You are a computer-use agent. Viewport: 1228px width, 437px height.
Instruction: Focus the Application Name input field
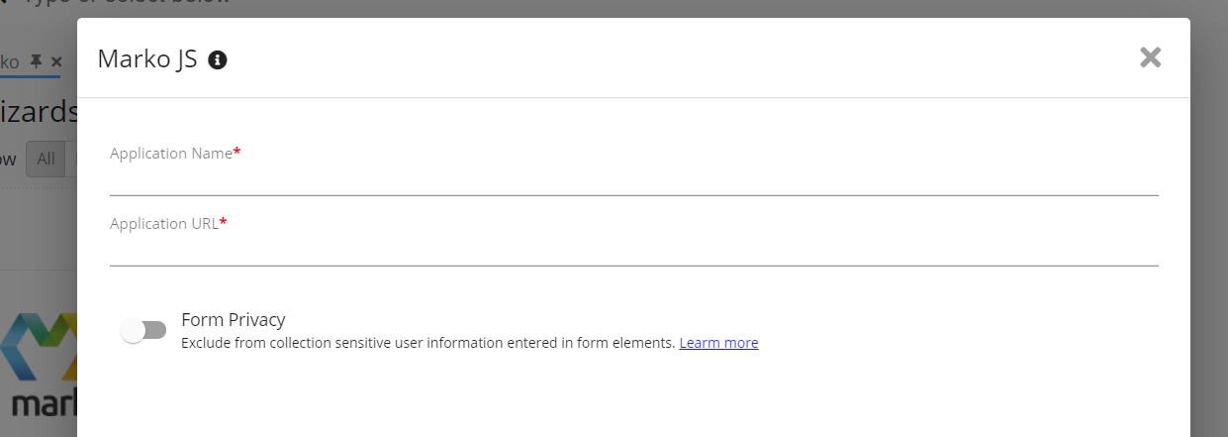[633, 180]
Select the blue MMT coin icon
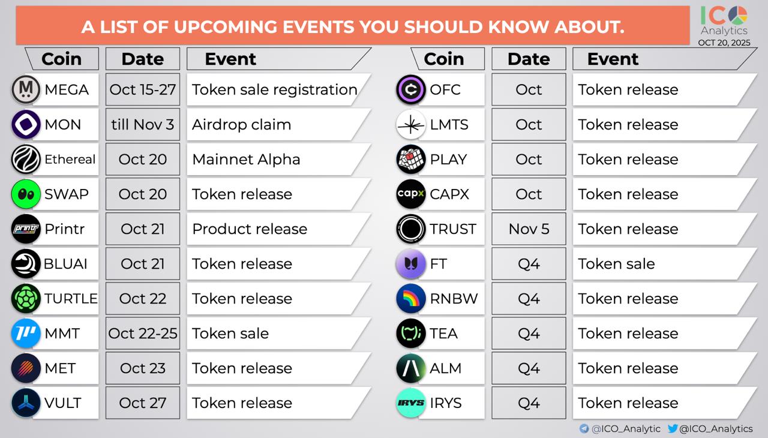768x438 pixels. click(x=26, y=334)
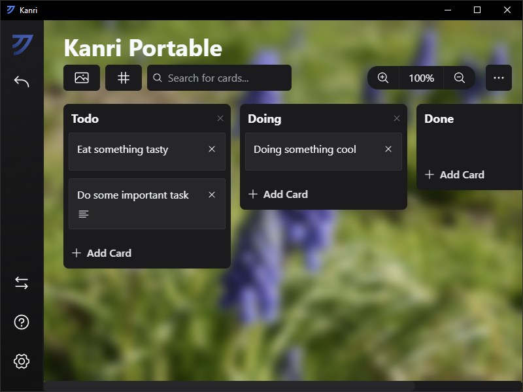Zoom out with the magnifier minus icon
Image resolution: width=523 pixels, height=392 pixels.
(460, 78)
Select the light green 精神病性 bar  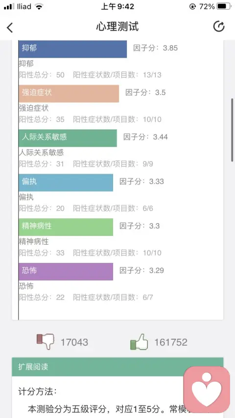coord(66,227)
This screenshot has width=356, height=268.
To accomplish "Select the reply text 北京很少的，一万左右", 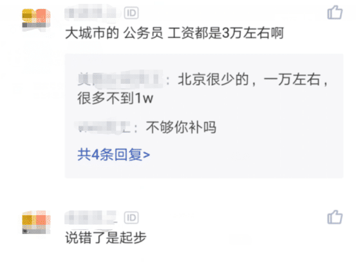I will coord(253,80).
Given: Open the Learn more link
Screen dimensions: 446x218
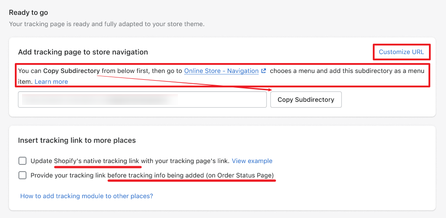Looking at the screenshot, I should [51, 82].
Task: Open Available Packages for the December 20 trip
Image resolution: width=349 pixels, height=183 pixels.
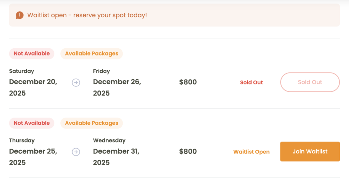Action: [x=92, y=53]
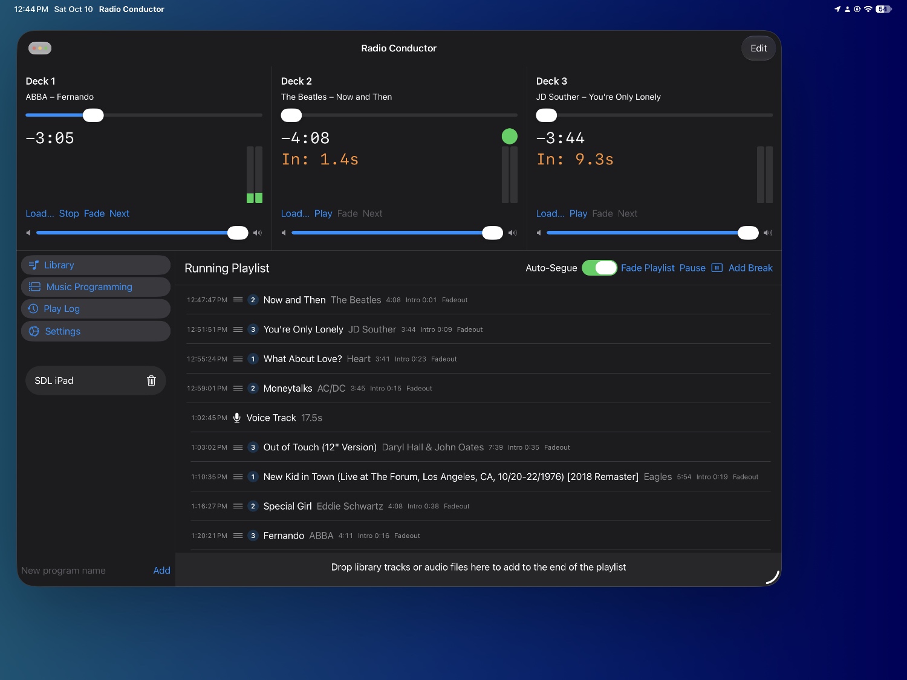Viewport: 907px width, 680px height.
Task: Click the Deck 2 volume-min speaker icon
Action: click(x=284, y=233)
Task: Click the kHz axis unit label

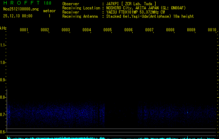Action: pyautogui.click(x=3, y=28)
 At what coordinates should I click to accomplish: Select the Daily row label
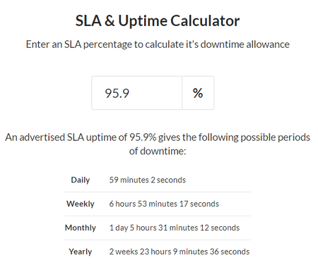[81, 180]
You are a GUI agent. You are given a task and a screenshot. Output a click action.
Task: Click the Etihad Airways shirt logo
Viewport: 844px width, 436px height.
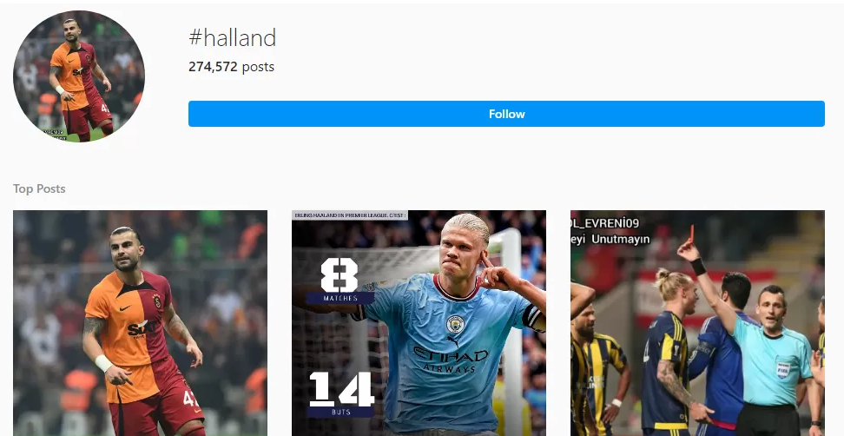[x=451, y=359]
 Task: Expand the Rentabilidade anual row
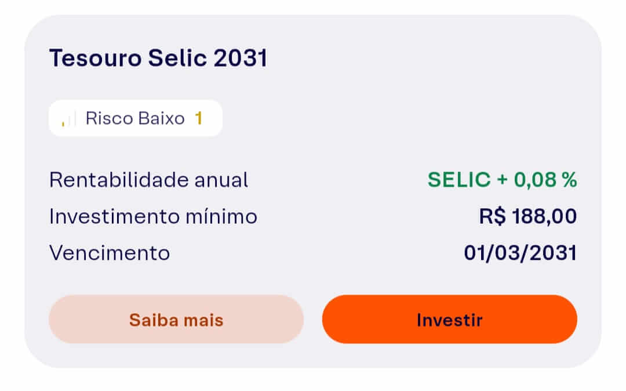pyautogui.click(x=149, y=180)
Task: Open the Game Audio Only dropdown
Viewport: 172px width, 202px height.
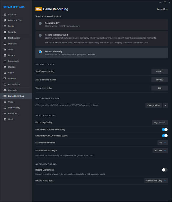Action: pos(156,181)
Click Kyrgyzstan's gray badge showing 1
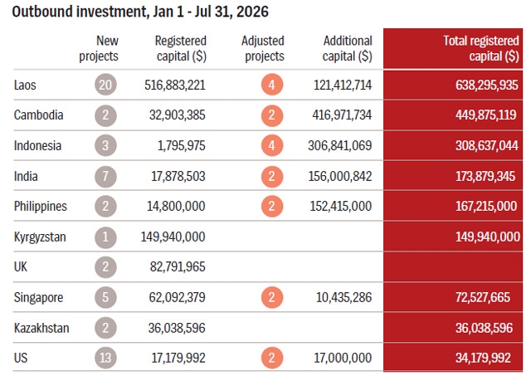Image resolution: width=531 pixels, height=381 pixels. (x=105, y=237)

-*-

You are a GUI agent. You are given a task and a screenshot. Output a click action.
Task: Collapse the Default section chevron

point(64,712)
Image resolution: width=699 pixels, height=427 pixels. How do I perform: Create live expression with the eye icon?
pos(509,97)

-*-

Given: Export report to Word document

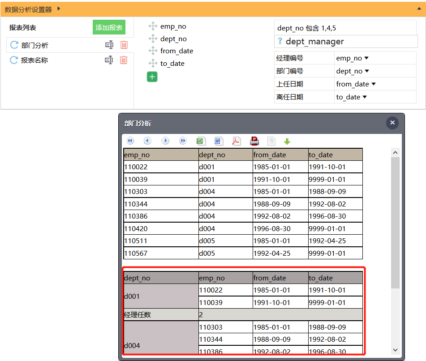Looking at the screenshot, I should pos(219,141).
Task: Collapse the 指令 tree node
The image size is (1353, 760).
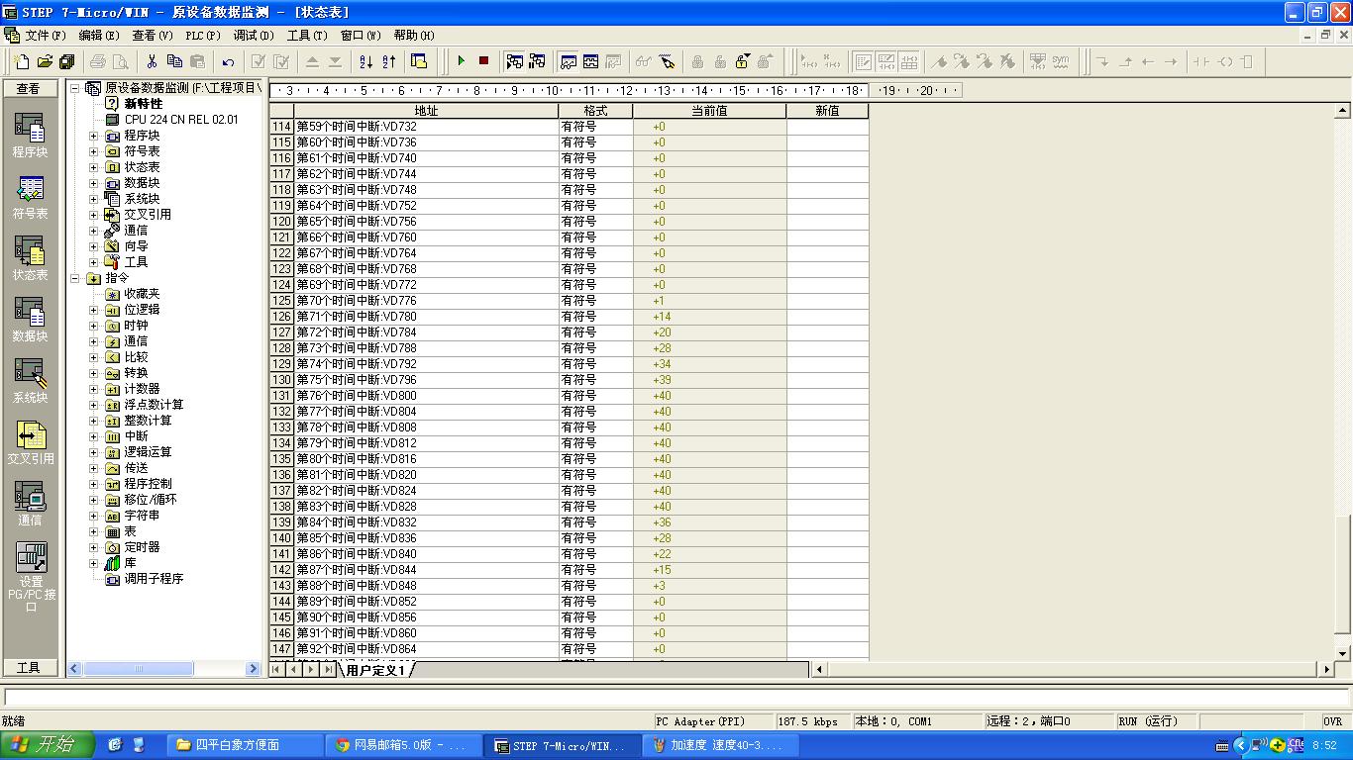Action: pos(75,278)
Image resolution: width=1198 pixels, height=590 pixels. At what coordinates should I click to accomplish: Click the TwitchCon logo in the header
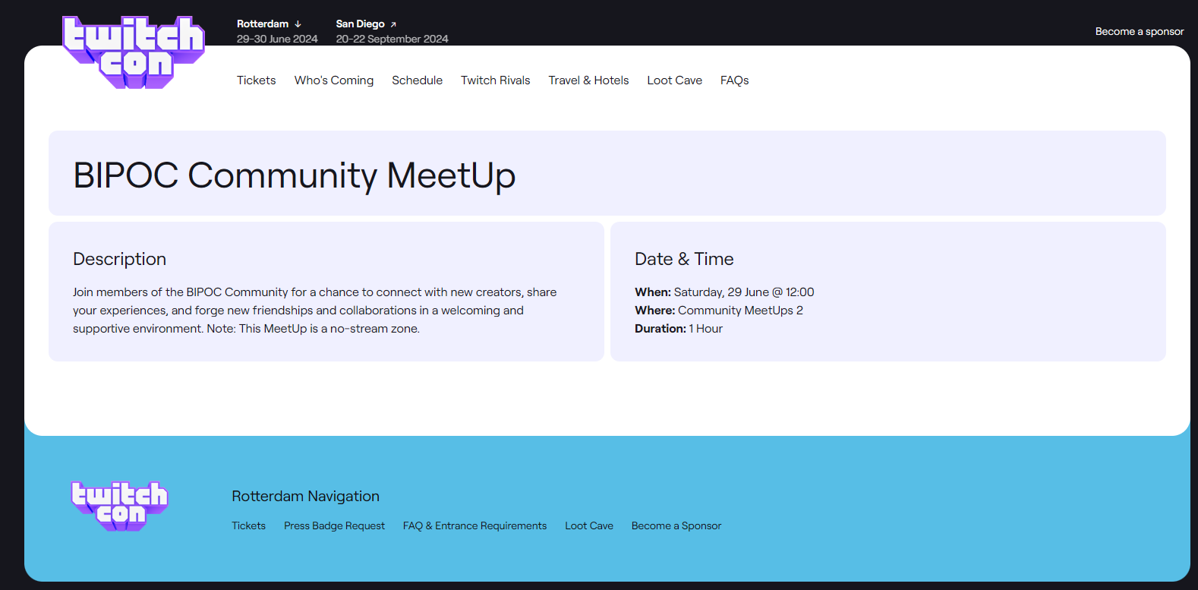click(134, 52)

-*-

TASK ITEM:
For each line in the entries that holds "Open", return that line.

RESPONSE BOX:
Given: Open the Learn more link
Task: Open Available Packages for the December 20 trip
Task: Open the Game Audio Only dropdown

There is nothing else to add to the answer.